Most people on this planet are “stuck in their heads” most of the time. Thoughts about the past, worries about the future and just plain trivial BS dominate most peoples’ moments. That’s the bad news.

The good news is that past years have seen an upsurge in public awareness that this state of affairs is not a good thing. For millennia before this, people just accepted that their minds were who they were and didn’t see this as particularly concerning. The boom in meditation and mindfulness (MM) has the world trending in the right direction.

A common beginner mistake

But many wading into the incipient stages of MM have a faulty understanding of what the true game plan is. They identify, correctly, that the mind and all of its injurious, involuntary thinking, is the main culprit. And they think, logically, that the way to approach this problem is to try and overcome, or conquer, this mind that has caused them so much grief throughout their lives.

How does this strategy manifest? In meditation, people say to themselves, “Okay, let’s focus on stopping my crazy mind from thinking…” This may work for a short while, but then the thoughts inevitably come charging back with a vengeance.

In practicing mindfulness it comes out when, for example, someone is out in nature and says, “Wow.
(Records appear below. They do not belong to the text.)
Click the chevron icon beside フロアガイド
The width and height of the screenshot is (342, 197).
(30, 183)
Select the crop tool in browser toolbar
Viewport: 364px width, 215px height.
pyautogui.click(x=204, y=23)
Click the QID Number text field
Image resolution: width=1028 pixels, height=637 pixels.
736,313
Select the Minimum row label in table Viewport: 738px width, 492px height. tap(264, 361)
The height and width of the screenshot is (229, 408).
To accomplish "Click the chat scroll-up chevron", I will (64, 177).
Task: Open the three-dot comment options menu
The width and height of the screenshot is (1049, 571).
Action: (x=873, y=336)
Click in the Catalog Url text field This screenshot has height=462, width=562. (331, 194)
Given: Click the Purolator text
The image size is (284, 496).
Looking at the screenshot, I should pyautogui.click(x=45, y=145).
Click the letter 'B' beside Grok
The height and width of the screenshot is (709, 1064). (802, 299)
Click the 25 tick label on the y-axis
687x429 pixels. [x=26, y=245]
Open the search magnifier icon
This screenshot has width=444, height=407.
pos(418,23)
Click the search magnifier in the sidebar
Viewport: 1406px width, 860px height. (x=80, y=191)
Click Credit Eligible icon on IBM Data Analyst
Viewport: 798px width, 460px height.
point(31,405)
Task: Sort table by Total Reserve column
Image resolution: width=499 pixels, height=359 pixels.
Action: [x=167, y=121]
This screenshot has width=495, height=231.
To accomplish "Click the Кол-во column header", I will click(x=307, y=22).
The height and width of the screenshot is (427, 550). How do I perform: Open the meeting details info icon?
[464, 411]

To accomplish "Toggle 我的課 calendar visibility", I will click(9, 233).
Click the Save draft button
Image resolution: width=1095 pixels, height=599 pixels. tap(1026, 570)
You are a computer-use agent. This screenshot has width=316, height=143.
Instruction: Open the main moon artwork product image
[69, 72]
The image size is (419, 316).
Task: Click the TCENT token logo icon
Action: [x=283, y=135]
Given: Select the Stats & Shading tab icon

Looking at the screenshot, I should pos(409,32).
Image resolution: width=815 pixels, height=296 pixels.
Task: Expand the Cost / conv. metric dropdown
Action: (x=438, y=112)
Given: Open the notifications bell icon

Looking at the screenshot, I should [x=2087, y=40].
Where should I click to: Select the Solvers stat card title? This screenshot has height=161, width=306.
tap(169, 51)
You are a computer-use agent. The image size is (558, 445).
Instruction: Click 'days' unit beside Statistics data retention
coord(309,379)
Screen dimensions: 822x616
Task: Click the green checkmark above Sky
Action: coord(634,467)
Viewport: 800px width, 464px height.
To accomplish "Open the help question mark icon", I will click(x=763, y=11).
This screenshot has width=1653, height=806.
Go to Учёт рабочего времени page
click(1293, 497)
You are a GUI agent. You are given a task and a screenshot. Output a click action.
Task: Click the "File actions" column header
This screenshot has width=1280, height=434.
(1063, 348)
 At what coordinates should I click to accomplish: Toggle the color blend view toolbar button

What a beautiful sunset. Let’s just stop thinking and be present with it…” This also ends in frustration and increased thought traffic.

Observe, don’t conquer

The point is that the human mind cannot be wrestled into submission by direct action. So what is the best strategy for slaying our noggin dragons? Simply learning how to observe your thinking mind. That’s it. Don’t conquer it, observe it.

What that requires is self-evident: You need to separate the real, conscious you from the egoic, thought machine you (i.e., the mind). You to need separate the subject (real you) from the object (not real you thinking mind).

Unfortunately, doing this is difficult. Why? Because we’ve been stuck in our heads believing we are our thoughts for as long as we can remember. I can’t think of a harder habit to break than stopping myself from getting sucked into my thoughts. It happens so automatically for most of us that it’s hard to notice and therefore hard to prevent.

There’s a reason for the chattering mind

It’s important to acknowledge that the mind produces all these thoughts for a reason. It is desperately trying to make things “okay” for us. It uses all of our past experiences as data points in determining what thoughts will result in an okay you. The problem is that the mind is almost always wrong.

Fine. So we’ve concluded that the chattering mind is injurious to our well-being, that trying to conquer it is futile and that the best solution is to observe it.

That leads to the inevitable question: How do you teach yourself to detach from and observe your mind? Answer: You do it by practicing meditation and mindfulness correctly.

The key: nonjudgmental observance

Both of these practices at their essence are about nonjudgmentally observing what is happening in the present moment. In meditation that means following your breath, listening to that truck that just drove by and, most important for our purposes, noticing the thought I just had about my tennis match yesterday. The tennis thought is no different than the truck sound or the breathing. It’s just something that isn’t me appearing in my field of awareness so I treat it as such.

Fortunately, the more we meditate and just observe our thoughts as something that is as separate from who we are as a speeding truck, the quieter the mind becomes. It takes a while, but slowly and surely, it happens.

And as it does, you become calmer, less anxious, more focused and, best of all, more content.